Claude Code Token Consumption and Optimization Guide

Claude Code Token Consumption and Optimization Guide

When using Claude Code (the programming/coding capabilities provided by Anthropic), understanding the principles of token consumption and mastering techniques for conserving it are crucial for development efficiency and cost control. This article summarizes Claude's token usage and optimization strategies based on official guidelines and practical experience.

  1. What is a Token?
    Claude (and other large language models) charge for input and output not by word or character, but by token.

A token is roughly equivalent to:

Part of an English word (for example, "function" might be one token, but "internationalization" might be multiple).

In Chinese, a single character roughly equals one token.

Code is also broken down into multiple tokens (variable names, indentation, symbols, etc. are all included).

II. Token Limits for the Claude Model (2025 data)
Different versions of the Claude model have different context limits:

Model Version Maximum Token Context
Claude 1.x 9k to 100k (depending on version)
Claude 2.0/2.1 100k
Claude 3 Series Up to 200k

Note: The total input and output must not exceed the model limit; otherwise, an error or truncation will occur.

III. Where are tokens consumed?
When calling Claude, tokens are consumed by the following:

System prompts

User input

Model output

Chat history

Especially in code scenarios:

Uploading long code files

Multi-context code completion

Repeatedly debugging large code sections interactively

These can easily lead to a large accumulation of tokens.

  1. How can I view token usage?

Currently, the Claude API (such as through the Anthropic SDK) supports the following methods to view token consumption:

When calling using the SDK, the usage field returns the number of tokens (prompt_tokens and completion_tokens).

The Claude Web Playground does not yet directly display token consumption.

It is recommended to use the Anthropic SDK with debug logging or an OpenAI-compatible interface proxy layer (such as LangChain) for token tracking.

  1. How can I conserve Claude tokens? (Official and Practical Recommendations)
    The following are cost-saving tips summarized from Claude's official documentation and practical experience:
  2. Keep input prompts concise

Avoid repetitive system prompts or task instructions.

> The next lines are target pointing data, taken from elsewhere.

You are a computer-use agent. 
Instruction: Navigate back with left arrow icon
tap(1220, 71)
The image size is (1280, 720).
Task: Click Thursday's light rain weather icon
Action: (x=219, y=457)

Show only the necessary parts of the code, for example:

Show Claude only the function you want to edit, not the entire file.

Use # ... to indicate an omitted code block.

  • Please help me modify the logic of a function in the following complete project:
  • def long_unused_code(): ...
  • def target_function(): ...
  • Just paste target_function
  1. Use quoting instead of copying and pasting (in products that support quoting).
    Some Claude APIs or interfaces support file uploads or snippet quoting.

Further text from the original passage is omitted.